EXERCISE REQUIREMENTS:
Write the records out again exactly as they read, dropping any picture they hold.

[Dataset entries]
[Start of section]
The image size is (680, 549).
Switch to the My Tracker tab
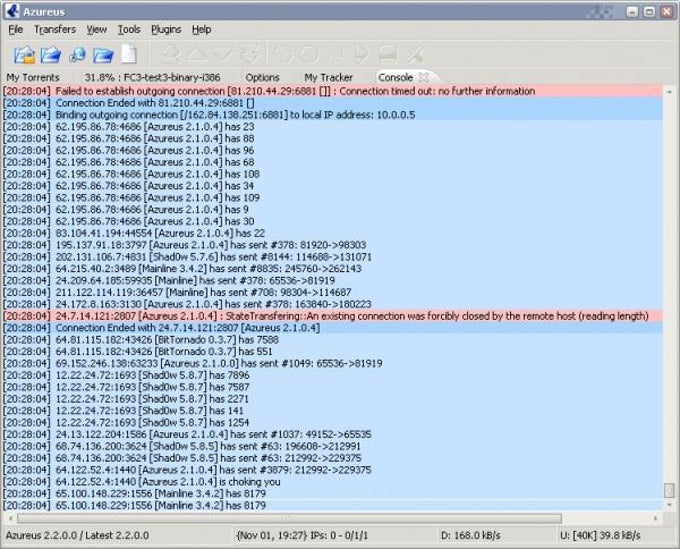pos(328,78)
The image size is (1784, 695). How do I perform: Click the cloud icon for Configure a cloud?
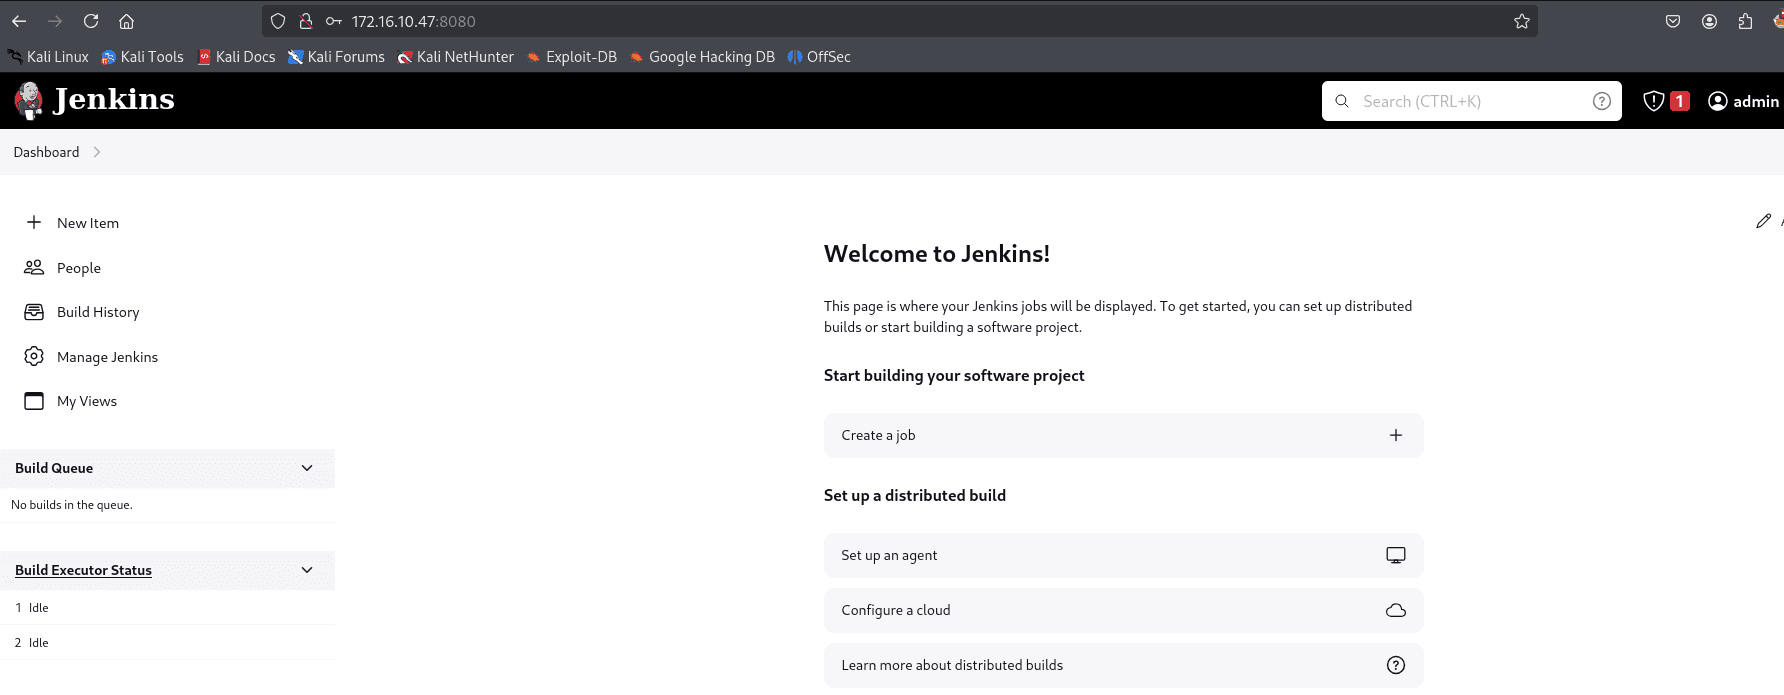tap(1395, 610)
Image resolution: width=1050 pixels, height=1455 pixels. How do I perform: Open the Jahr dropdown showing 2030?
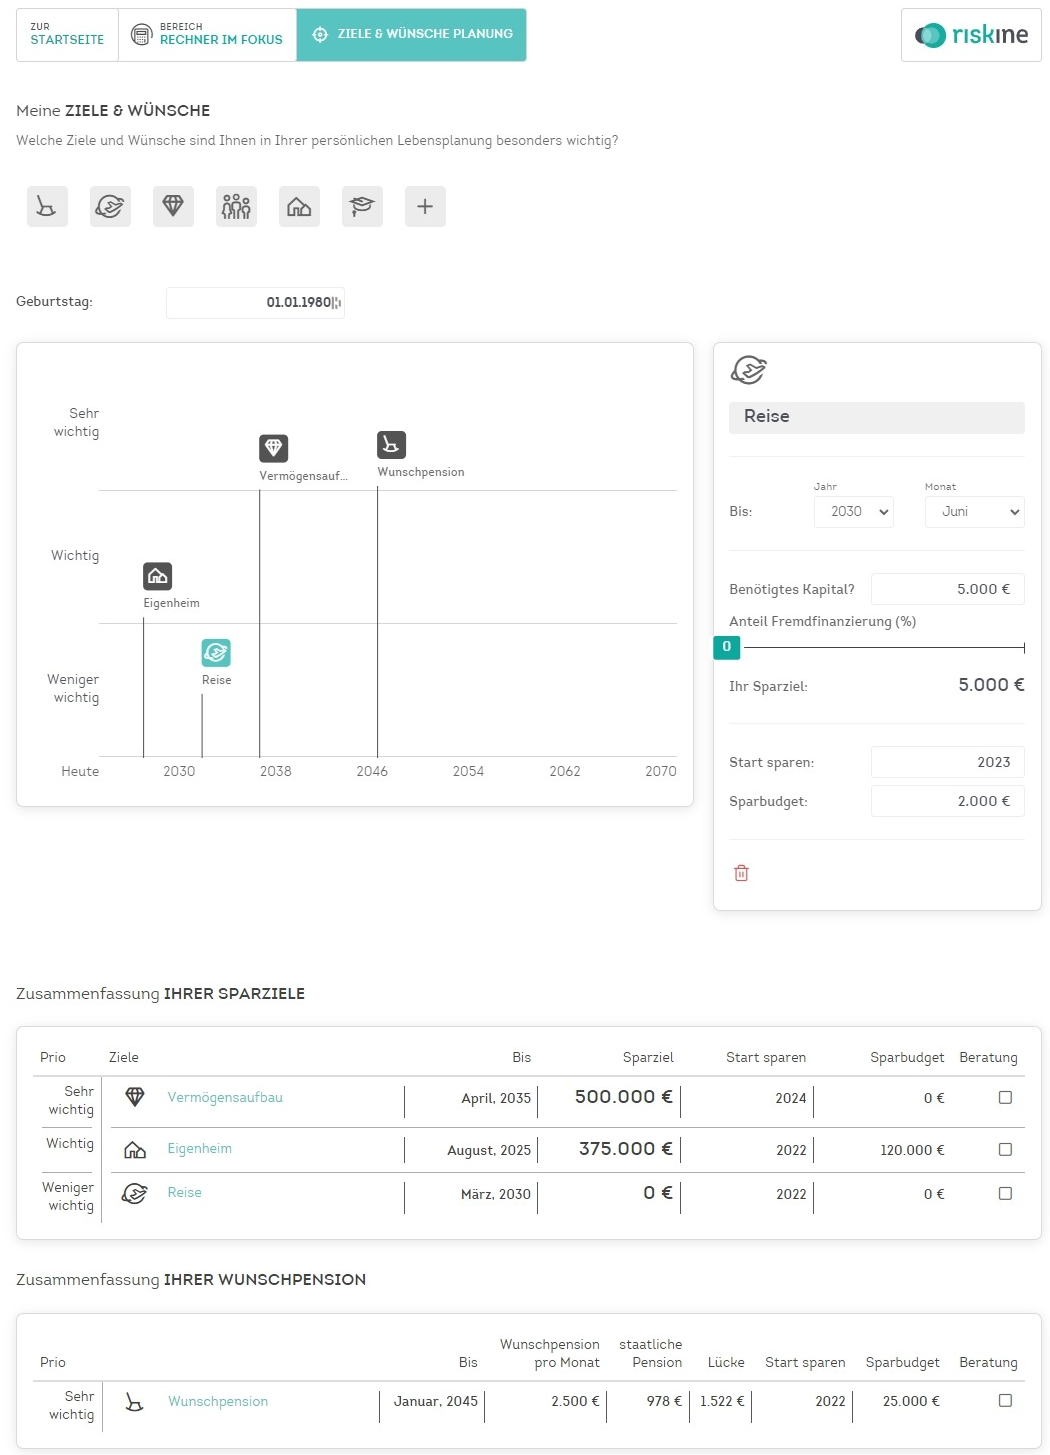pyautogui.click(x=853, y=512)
[End of section]
REPLY:
The image size is (680, 549).
Switch to the My Tracker tab
pos(328,78)
The image size is (1784, 695). How do I perform: Click the cloud icon for Configure a cloud?
tap(1395, 610)
Image resolution: width=1050 pixels, height=1455 pixels. How do I perform: Open the Jahr dropdown showing 2030?
pyautogui.click(x=853, y=512)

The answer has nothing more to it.